Yes, that’s it in a nutshell. Advertisers don’t care about you as an individual - they care about getting a certain number clicks across a certain number of views. It doesn’t matter that SCAdian is never going to buy anything from an online ad, it only matters that SCAdian is part of a population of users, some of whom will click on ads and buy products.
Same as spam really. We wouldn’t have spam if everybody were smart enough to not click on it, buy from it, etc.
We also wouldn’t have online ads if everybody were smart enough to not click on it, buy from it, etc.
Unfortunately your fellow humans, in bulk, aren’t that smart.
We also wouldn’t have free content on the internet, so it’s a good thing on balance.
They just need one chump out of 1,000 to buy something
But it’s not free. You’re paying mightily for it both in dollars and in being spied upon.
All the revenue e.g. Google gets every year doesn’t come out of thin air. It comes out of what you pay for the goods & services you buy.
I for one have no problem with paying for content. However I refuse to pay for content and still be served ads.
Instead of each of us making micropayments for page views, we’ve hired click brokers, spammers, and various legit advertising companies to make those payments on our behalf. After marking them up many, many times over.
Advertiser-supported anything is a pox upon commerce and a plague upon society. But it’s subtle enough that the vast majority of America falls for it.
Simple answer it takes a lot of time and money to start a web site, and a continual amount of time and money to keep the content fresh. Either you pay for the site or the site serves ads. Most web site operators can’t afford to run a site with no compensation.
I don’t charge anyone to use my website, nor do I have any ads. There’s plenty of free content out there, it’s just not at the likes of BuzzFeed, CNN, or Forbes.
The OP’s question is valid, and it’s not simply “hurr durr ads bad.” More and more websites actually block you from viewing them if they detect that you’re running an adblocker. Some just guilt you a bit, but you can still proceed, while the more mainstream news sites flat out refuse to show you the content, even though it’s already loaded in the background. So they’re not really saving themselves bandwidth/resources, yet they’re insisting someone allow ads even though they’re not marketable. Impressions/views are nearly worthless these days (about $0.03 each at best). So simply seeing the ad doesn’t get them anything, only clicks, and people who use adblockers aren’t clickers.

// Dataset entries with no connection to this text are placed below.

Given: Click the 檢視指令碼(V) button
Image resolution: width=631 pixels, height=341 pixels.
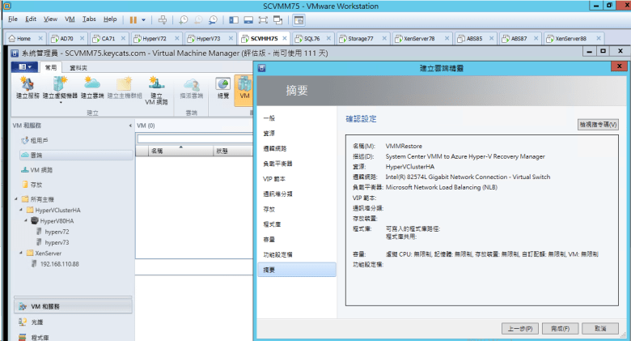Looking at the screenshot, I should tap(598, 125).
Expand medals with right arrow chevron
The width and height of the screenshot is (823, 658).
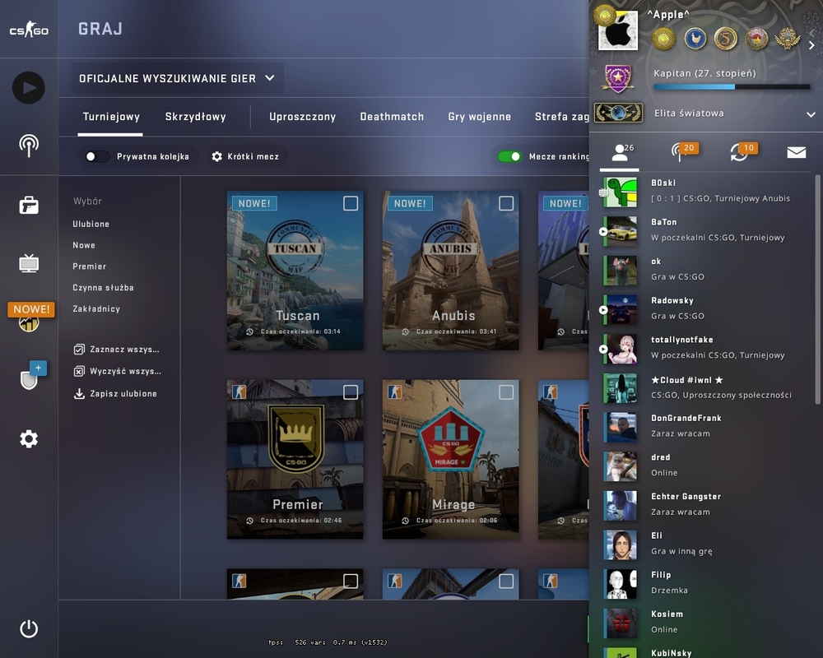click(x=811, y=45)
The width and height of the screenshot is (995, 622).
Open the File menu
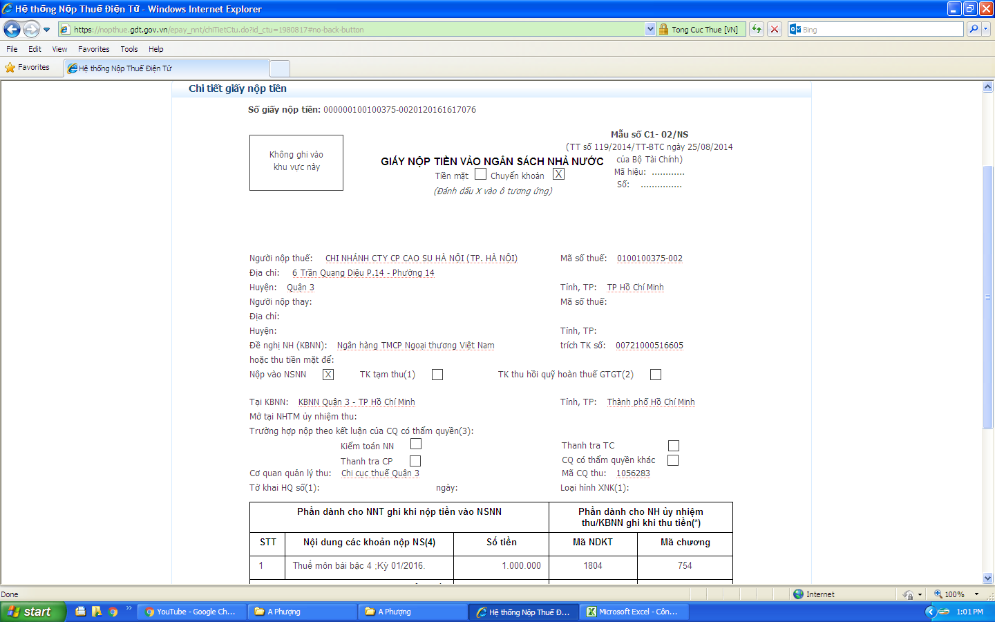[12, 49]
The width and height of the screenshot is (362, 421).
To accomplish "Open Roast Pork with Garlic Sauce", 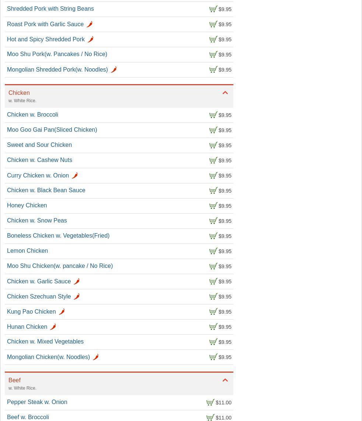I will 45,24.
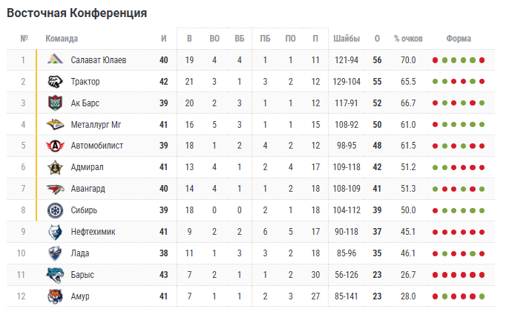
Task: Click the Нефтехимик team logo
Action: (56, 233)
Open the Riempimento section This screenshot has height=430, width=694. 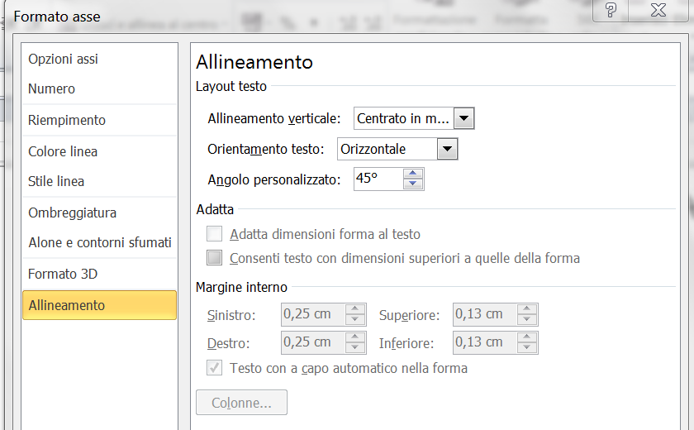[67, 120]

I forgot who on this site said it but it was brilliant. With all of the malware out there he compared websites telling you to not use an adblocker to a prostitute telling you to not use a condom.
Indeed, installing adblockers on our company computers eliminated nearly all malware infections. And it’s not as if people were surfing for porn during their lunch break. They were being infected by hijacked adservers pushing malicious ads out to completely innocuous everyday websites who were none the wiser. Ads being a significant vector for malware is rarely brought up when discussing monetization and other factors, but it should be.
(hit enter too soon)
It’s kinda a chicken-and-egg problem. Publishers wish there was a non-ad-driven way to monetize content too, but unless you’re as big as the NYT or Netflix, it’s difficult to convince users to pay for your stuff vs some generic malinformation blog that just repackages your expensive investigative journalism and resells it with a misleading, clickbaity headline. The internet’s freedom is also its downfall.
Google even tried a micropayments model, but it never took off: Google Contributor - Wikipedia
These days it seems like it’s either ads or, for the very lucky, direct-to-viewer Patreon subscriptions.
But since Apple and Google are now the primary gatekeepers to the American Internet, each taking a 30%+ cut, other publishers are scrambling for relevance. More and more get bought by media megaconglomerates every day, where efficiencies of scale and wire services can get reused from local paper to local station, all to sell you worthless sensationalist drivel, while the true indies have to host bake sales for your $5/mo. It’s not a good outlook for independent publishing.
That’s somebody’s time making content, so unless you can figure out a better way to reimburse them, ads it is and ads it will be. Just be grateful that there’s enough other users out there still willing to click on ads that a simple adblock will let you still view the content. For now.
PS for news sites, Bypass Paywalls works much better than Adblock.